With or without Seifert in the mix, Sturrock said an upset of Klobuchar - or any incumbent for that matter - is possible because the voting public has, by and large, grown frustrated to the point where they might be more willing to cast a vote for a relative unknown if it means unseating an incumbent linked to the country's current economic slide.
"Voters are more skeptical, more critical, more willing to take a chance on a new face than they have been in a long time," Sturrock said. "Both parties have taken advantage of that in recent years. There are lot of opportunities for Republicans to score more victories in 2012 that maybe aren't obvious right now, and there's some potential for Democrats to do the same."
Sturrock thinks Klobuchar's seat provides one of those opportunities for a Republican to step in because the nomination is so wide open with only Severson and Arwood having announced plans to run.

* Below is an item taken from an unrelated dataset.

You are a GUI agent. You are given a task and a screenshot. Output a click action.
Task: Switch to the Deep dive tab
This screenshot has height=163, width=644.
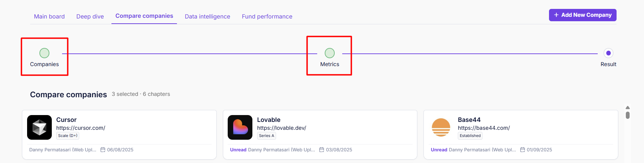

But, he said, anyone looking to unseat Klobuchar needs some sort of foundation in order to mount a serious challenge.
"It's easier to put on a serious campaign if you have a base, if you have some name recognition and you come in with experience and some ability to raise money," said Sturrock. "There are Republicans who want to run in 2014 for governor or senator who aren't running in 2012, and at least one of them might realize there's an undervalued opportunity here. In 2012 I suspect one or more of those candidates will figure that out and make a run for it."
Seifert, out of politics since an unsuccessful gubernatorial bid in 2010, was the House District 21A Rep. from 1997-2010 and one-time House Majority Whip and House Minority Leader. A Marshall resident, Seifert, who was named executive director of the Avera Marshall Foundation in September, said he probably has some name recognition "left over" from his days as a House representative and gubernatorial candidate and won't rule out running for office in the future, but as far as he's concerned, 2012 is not an option.
"I'm enjoying life right now," he said. "I know the party is certainly looking for candidates, but it's not something I'm gonna do. It's a different animal; it's expensive and a lot of work."